“Was there anything strange that night? Anything out of usual? Like a sound or something?”
She drew in a long breath. “Not that I can remember. It’s been too long.”
“Oh, I’m sorry. Didn’t mean to push.”
“It’s alright.” She gave a small smile. “She wasn’t the first to go near that thing and not come back. The Crater’s swallowed plenty of people since its existence.”
“Do you think she died there?”
Another shrug. “There’s no crime in Nimorran. You want to be safe, stay away from the hills.”
Even though I knew the answer, I still asked, “Do you know any way I could reach the person who saw her leave? Oh, or the missing girl’s team?”
She shook her head.
I closed the book. “Thank you. For your time.”
She stood and smiled faintly. “It’s alright.” But before I could move, she turned back. “Friendly warning—don’t go near it. Some people come back alive, sure...but not all. I wouldn’t recommend it.”
If only she knew.
I flashed a polite smile and walked out of the café.
Around six p.m., I sat in a library in Nimorran with five others, three books opened before me, my attention drifting between them as I scribbled down overlapping stories of strange accidents around the hills.
Even as I read, I scrolled through the internet that I felt was mostly fabricated and exaggerated just to make The Crater look more dangerous than it already was. But I still read them. I needed to look for a version of the truth that made sense to me. One that felt like it could explain what I’d seen. But as much as I searched, I found nothing about a messenger and who it served.
Who was thesheit spoke of? It had come from The Crater, but surely, it didn’t belong to...it, right? Selvanyra hated humans because of what was done to her, yes, but she wouldn’t have created monsters just to kill them off even if they meant no harm.
Would she?
The ache in my head sharpened, a dull pressure behind my eyes. I rubbed at my temples and stood, breathing out slowly as I made my way to the back of the library where the older shelves were.
I needed the old stories. The ones that had not been edited for sanity. I needed the raw truth, the one about when Selvanyra, the moon, still walked in a mortal body, before the Soulless Man ruined everything.
I used to read that story as a kid, obsessively so. The last time I touched it, I was seventeen. Somewhere along the line, that fascination had faded.
But The Crater never left me. It stayed tucked into the corners of my mind like an almost due assignment.
Maybe I’d missed a detail back then. Probably a piece of the story I was too young to understand. I’d stopped reading it when the story started to feel too heavy to carry in my chest, when something inside me shattered every time I reached the part where she cursed him. How my chest clenched like the wrong person had been punished.
He’d killed someone, yes. But something about it made my inside feel like they were shedding tears on his behalf.
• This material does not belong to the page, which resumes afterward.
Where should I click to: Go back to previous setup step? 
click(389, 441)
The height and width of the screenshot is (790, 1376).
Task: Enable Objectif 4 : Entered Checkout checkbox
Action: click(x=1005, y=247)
He’d been made to live on, soulless and alone. More than a thousand years had passed. Surely by now, if he wasn’t dead, he should have been forgiven, right? Yes. Yes. He should have.
I shook the thought off and focused on the shelf in front of me. I was searching for the thick volume that held the entire tales about Selvanyra, the Soulless Man and The Crater in one. My fingers trailed across the spines, dust clinging to my skin.
Then stopped.
A chill kissed my nape, crawling down the ridges of my spine like a fingertip I couldn’t see. The hairs on the back of my neck rose as the air behind me shifted and thickened.
And then the scent bled into me. I froze, my body recognising him before my mind could catch up.
Cedarwood. Myrrh.
My chest stuttered as my stomach turned to silk and fire, longing and relief exploding inside me. Every inch of my body tightened, and a sound clawed its way up my throat—a gasp, half-born, as if relief had hands and it was wringing my lungs with them.